▸ **Data under study**:
BEGIN

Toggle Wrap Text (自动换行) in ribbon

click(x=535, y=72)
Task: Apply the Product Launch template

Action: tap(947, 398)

END
BEGIN

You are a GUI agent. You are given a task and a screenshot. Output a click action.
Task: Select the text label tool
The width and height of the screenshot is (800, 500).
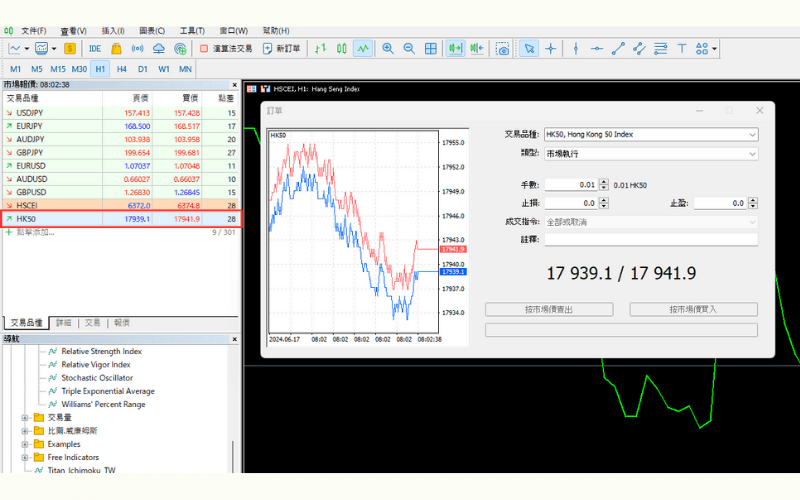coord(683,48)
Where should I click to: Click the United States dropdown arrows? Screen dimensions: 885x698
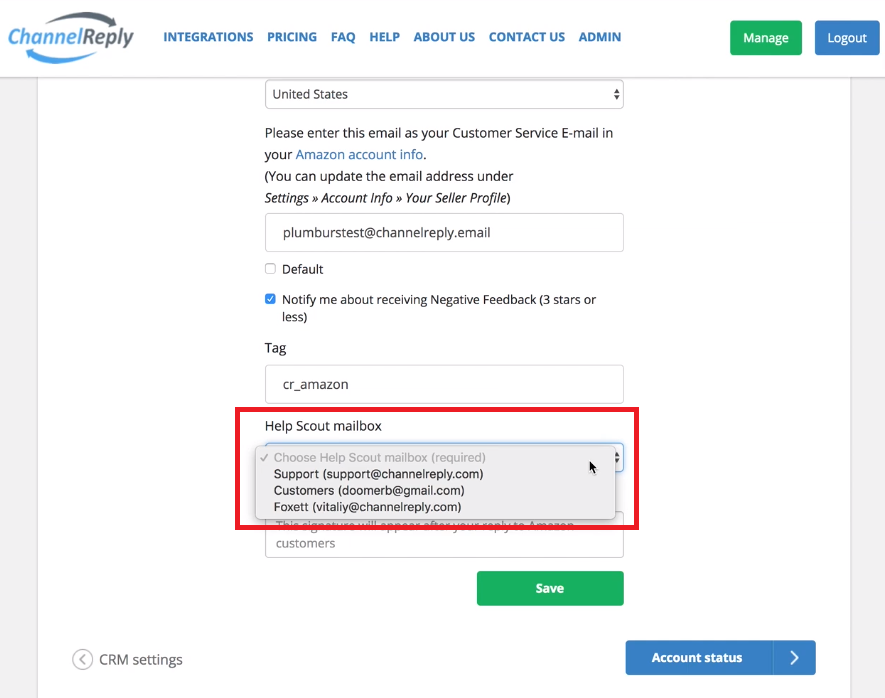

END

▸ **Description of the task**: Using the entries above, repeat exactly the lines from the one with "Task: Select the text label tool" to the one with "Where should I", both included, and leave the pictures behind.

▸ **Answer below**:
Task: Select the text label tool
The width and height of the screenshot is (800, 500).
coord(683,48)
Where should I click to: Click the United States dropdown arrows? Screen dimensions: 885x698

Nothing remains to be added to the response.